■ **Task instructions**: Please reproduce the listing below word for word, starting with the line that contains "The image size is (1389, 868)." and stopping after the listing's final line.

START Provided data

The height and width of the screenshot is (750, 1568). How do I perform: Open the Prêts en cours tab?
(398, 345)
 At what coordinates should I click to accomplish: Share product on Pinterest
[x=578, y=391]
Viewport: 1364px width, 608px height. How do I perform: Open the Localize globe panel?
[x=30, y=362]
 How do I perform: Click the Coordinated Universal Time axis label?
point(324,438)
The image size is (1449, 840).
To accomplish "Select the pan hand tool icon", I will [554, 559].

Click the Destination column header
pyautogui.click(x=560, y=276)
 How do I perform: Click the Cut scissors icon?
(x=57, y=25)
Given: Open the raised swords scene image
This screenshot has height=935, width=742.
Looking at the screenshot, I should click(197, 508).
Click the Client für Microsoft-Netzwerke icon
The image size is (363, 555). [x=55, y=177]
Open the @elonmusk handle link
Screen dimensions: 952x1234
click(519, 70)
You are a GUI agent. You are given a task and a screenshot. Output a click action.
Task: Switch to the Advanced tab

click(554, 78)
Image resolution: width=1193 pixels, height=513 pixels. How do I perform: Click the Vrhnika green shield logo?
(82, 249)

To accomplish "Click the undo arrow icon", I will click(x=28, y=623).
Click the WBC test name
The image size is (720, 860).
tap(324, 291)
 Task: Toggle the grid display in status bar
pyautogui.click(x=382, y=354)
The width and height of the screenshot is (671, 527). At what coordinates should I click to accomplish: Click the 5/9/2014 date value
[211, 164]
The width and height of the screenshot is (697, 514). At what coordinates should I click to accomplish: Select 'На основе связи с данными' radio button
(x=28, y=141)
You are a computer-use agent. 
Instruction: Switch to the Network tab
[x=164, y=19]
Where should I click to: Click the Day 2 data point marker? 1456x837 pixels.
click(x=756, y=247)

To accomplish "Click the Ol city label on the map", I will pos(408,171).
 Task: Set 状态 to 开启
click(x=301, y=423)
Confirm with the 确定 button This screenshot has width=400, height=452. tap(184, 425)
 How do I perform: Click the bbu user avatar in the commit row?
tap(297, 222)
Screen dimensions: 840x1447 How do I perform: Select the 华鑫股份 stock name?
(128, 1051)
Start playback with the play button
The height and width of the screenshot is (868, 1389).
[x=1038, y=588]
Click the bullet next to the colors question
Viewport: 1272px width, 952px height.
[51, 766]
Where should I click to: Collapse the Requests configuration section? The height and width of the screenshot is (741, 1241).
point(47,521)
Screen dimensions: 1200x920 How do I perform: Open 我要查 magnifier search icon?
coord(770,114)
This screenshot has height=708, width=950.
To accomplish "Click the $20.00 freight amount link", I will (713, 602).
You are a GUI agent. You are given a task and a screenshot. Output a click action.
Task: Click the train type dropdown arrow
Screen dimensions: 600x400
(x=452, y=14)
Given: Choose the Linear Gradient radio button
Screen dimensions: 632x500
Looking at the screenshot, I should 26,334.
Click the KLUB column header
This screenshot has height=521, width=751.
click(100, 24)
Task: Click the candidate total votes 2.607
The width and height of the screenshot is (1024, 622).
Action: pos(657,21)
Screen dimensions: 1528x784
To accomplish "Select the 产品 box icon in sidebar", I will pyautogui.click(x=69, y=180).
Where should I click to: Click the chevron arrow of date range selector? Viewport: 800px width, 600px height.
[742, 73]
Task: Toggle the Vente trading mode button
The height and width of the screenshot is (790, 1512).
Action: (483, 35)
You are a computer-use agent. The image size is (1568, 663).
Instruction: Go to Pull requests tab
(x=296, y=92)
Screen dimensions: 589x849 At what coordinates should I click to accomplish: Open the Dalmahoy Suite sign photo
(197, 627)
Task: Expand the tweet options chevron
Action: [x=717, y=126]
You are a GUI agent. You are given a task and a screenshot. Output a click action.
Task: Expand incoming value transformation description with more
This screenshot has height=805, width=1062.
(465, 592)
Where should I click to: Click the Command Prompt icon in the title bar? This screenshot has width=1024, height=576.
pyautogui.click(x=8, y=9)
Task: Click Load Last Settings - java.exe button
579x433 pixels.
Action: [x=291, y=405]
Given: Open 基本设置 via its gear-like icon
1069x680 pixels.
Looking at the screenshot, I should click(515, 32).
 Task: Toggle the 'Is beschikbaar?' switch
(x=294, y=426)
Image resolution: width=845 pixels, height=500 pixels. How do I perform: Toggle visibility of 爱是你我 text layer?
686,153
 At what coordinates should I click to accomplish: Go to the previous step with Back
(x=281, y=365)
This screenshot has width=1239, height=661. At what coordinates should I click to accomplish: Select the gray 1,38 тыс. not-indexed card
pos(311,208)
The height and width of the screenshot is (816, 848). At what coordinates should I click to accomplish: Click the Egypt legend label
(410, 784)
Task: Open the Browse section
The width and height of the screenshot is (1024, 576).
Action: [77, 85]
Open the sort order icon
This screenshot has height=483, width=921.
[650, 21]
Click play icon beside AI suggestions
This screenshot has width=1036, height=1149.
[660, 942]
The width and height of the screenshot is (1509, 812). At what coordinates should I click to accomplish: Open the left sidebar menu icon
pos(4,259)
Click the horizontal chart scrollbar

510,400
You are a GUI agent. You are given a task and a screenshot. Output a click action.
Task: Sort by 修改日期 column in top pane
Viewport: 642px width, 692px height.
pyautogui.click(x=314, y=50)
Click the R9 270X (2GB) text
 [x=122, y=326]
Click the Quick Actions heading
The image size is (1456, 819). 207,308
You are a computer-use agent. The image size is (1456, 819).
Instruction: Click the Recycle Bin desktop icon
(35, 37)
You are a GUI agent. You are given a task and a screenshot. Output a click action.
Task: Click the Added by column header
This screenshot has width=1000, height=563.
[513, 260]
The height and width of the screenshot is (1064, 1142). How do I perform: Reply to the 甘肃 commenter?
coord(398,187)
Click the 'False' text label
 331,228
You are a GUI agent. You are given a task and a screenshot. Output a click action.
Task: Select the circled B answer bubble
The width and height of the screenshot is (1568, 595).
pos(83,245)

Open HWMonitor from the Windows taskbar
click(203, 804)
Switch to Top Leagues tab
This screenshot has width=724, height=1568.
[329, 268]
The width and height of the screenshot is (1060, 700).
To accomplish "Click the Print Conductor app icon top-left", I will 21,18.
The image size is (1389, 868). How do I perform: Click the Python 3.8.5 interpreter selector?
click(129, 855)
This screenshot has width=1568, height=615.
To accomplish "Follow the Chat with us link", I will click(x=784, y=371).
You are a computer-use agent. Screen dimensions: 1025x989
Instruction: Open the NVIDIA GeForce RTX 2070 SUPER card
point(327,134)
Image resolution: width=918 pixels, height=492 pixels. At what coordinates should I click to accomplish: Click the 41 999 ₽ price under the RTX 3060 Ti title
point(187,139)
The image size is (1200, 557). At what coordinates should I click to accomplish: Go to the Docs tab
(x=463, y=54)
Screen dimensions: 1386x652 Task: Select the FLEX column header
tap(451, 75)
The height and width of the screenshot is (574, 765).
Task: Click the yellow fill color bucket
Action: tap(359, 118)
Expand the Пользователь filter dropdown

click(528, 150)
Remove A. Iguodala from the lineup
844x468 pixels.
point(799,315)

END Provided data

■ **Final result**:
The image size is (1389, 868). How do I perform: Click the Python 3.8.5 interpreter selector?
click(129, 855)
This screenshot has width=1568, height=615.
To accomplish "Follow the Chat with us link", I will click(x=784, y=371).
You are a computer-use agent. Screen dimensions: 1025x989
Instruction: Open the NVIDIA GeForce RTX 2070 SUPER card
point(327,134)
Image resolution: width=918 pixels, height=492 pixels. At what coordinates should I click to accomplish: Click the 41 999 ₽ price under the RTX 3060 Ti title
point(187,139)
The image size is (1200, 557). At what coordinates should I click to accomplish: Go to the Docs tab
(x=463, y=54)
Screen dimensions: 1386x652 Task: Select the FLEX column header
tap(451, 75)
The height and width of the screenshot is (574, 765).
Task: Click the yellow fill color bucket
Action: tap(359, 118)
Expand the Пользователь filter dropdown

click(528, 150)
Remove A. Iguodala from the lineup
844x468 pixels.
point(799,315)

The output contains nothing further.